The area near the fire's origin was covered in overgrown chaparral that had been growing without any burning for 40 years, since 1911.

== Fire origin ==
The arsonist, Stanford Pattan, started two fires, one on private land and the other along Alder Springs Road inside the national forest boundary. He was later convicted and sentenced on two counts of arson.

== Incident ==
The first fire was quickly suppressed by responding firefighters. The second fire continued burning uphill in Rattlesnake Canyon; it was reported that afternoon and numerous fire crews from the Forest Service and the state responded, along with a pick-up crew hired from the New Tribes Mission at Fouts Springs. By late evening the fire was nearing containment. At about 9 p.m., however, as detailed in John N. Maclean's 2018 book River of Fire: The Rattlesnake Fire and the Mission Boys, the wind picked up, reversed direction, and poured downhill.

Fifteen firefighters were burned to death as they tried to outrun the fire through the dense chaparral.

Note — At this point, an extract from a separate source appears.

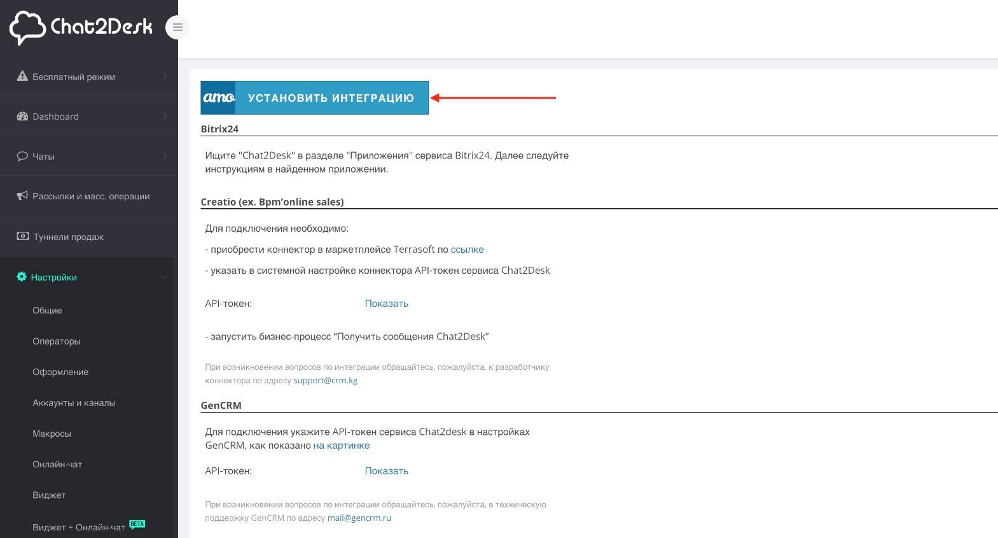This screenshot has width=998, height=538.
Task: Select Онлайн-чат in the settings menu
Action: click(57, 464)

== Aftermath and investigation ==
As a consequence of the fire, there were major changes to wildland fire training, firefighting safety standards, and overall awareness of how weather affects fire behavior.
The 1953 Rattlesnake Fire was one of the incidents that culminated in the 1957 Report to the Chief (the Report of the Task Force to Recommend Action to Reduce the Chances of Men Being Killed by Burning While Fighting Fire).

Pattan later pleaded guilty to two counts of willful burning and was sentenced to 20 years in prison. He was released after serving three years, and died in 2009.